Madame Dilois consultait encore son livret ; elle le ferma, le mit dans la poche de son tablier, puis s’accouda sur la galerie en faisant un signe de tête imperceptible. Le jeune homme grimpa rapidement sur quelques ballots de marchandises, de manière à arriver assez près de madame Dilois pour qu’il pût l’entendre malgré le bruit des ouvriers. Elle lui parla bas. Le commis fit un signe d’assentiment, et il se retournait pour obéir, lorsque madame Dilois l’arrêta et ajouta quelques mots en indiquant Luizzi du coin de l’œil. Le commis fit une nouvelle et muette réponse, et, du haut de sa pile de ballots, il cria :
– Trois cents kilos, laines mérinos, Luizzi, au roulage de Castres.

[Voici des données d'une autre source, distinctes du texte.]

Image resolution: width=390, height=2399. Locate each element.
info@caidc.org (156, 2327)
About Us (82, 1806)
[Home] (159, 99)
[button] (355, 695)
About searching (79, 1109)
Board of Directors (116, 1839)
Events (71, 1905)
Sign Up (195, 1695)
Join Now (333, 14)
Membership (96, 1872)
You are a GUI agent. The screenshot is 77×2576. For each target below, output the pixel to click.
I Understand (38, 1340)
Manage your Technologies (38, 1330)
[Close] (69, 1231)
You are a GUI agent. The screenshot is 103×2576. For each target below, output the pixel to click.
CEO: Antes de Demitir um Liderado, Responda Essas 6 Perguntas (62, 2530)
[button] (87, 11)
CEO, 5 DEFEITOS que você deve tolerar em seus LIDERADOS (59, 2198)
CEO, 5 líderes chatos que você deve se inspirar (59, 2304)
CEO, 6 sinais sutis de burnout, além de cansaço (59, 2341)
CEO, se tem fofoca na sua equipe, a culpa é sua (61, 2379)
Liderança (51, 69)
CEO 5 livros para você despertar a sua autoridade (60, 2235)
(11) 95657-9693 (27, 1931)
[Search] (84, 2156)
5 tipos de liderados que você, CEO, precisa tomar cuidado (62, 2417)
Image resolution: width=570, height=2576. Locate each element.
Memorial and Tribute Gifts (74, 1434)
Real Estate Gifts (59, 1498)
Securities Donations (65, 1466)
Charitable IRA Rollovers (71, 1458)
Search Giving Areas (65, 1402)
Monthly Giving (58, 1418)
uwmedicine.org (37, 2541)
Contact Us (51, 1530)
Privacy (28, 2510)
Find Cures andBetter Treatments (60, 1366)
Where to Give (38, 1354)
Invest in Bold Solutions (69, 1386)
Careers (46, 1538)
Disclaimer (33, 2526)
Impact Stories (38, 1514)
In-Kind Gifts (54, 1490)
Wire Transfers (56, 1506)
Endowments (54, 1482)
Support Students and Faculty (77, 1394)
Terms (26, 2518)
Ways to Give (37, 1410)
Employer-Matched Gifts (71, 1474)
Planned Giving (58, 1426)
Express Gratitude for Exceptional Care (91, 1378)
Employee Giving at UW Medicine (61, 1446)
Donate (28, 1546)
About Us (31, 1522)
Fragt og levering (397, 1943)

Tous les ouvriers s’arrêtèrent, et l’un d’eux, au visage dur, répondit brusquement :
– Vous ferez la pesée vous-même, monsieur Charles, je ne m’en charge pas ; jamais le compte n’est juste avec ces laines du Diable ; on en expédie cent kilos, et il en arrive quatre-vingt-dix.
– Le Diable a bon dos, répliqua le commis ; tu pèseras les marchandises et le compte y sera, entends-tu ?
– Vous les pèserez, Charles, dit madame Dilois, qui avait vu l’ouvrier se redresser d’un air insolent et le commis le regarder avec menace.
Celui-ci ne répondit que par ce signe d’obéissance qui semblait être son premier langage vis-à-vis de cette femme ; et madame Dilois lui ayant montré Luizzi du regard, il sauta d’un bond jusqu’à terre, puis, s’étant approché du baron, il lui demanda avec politesse ce qu’il désirait.
– Je voudrais parler à monsieur Dilois, répondit Luizzi.
– Il est absent pour toute la semaine, Monsieur. Mais s’il s’agit d’affaires, veuillez entrer dans les bureaux, monsieur le caissier vous répondra.
– Il s’agit d’affaires, en effet ; mais, comme celle que je viens lui proposer est très-considérable, j’aurais voulu en traiter directement avec lui.
– En ce cas, répliqua le commis, voici madame Dilois, avec qui vous pourrez vous entendre.
Le commis montra à Luizzi madame Dilois, qui, voyant qu’il s’agissait d’elle, s’empressa de descendre et s’avança gracieusement à la rencontre du baron.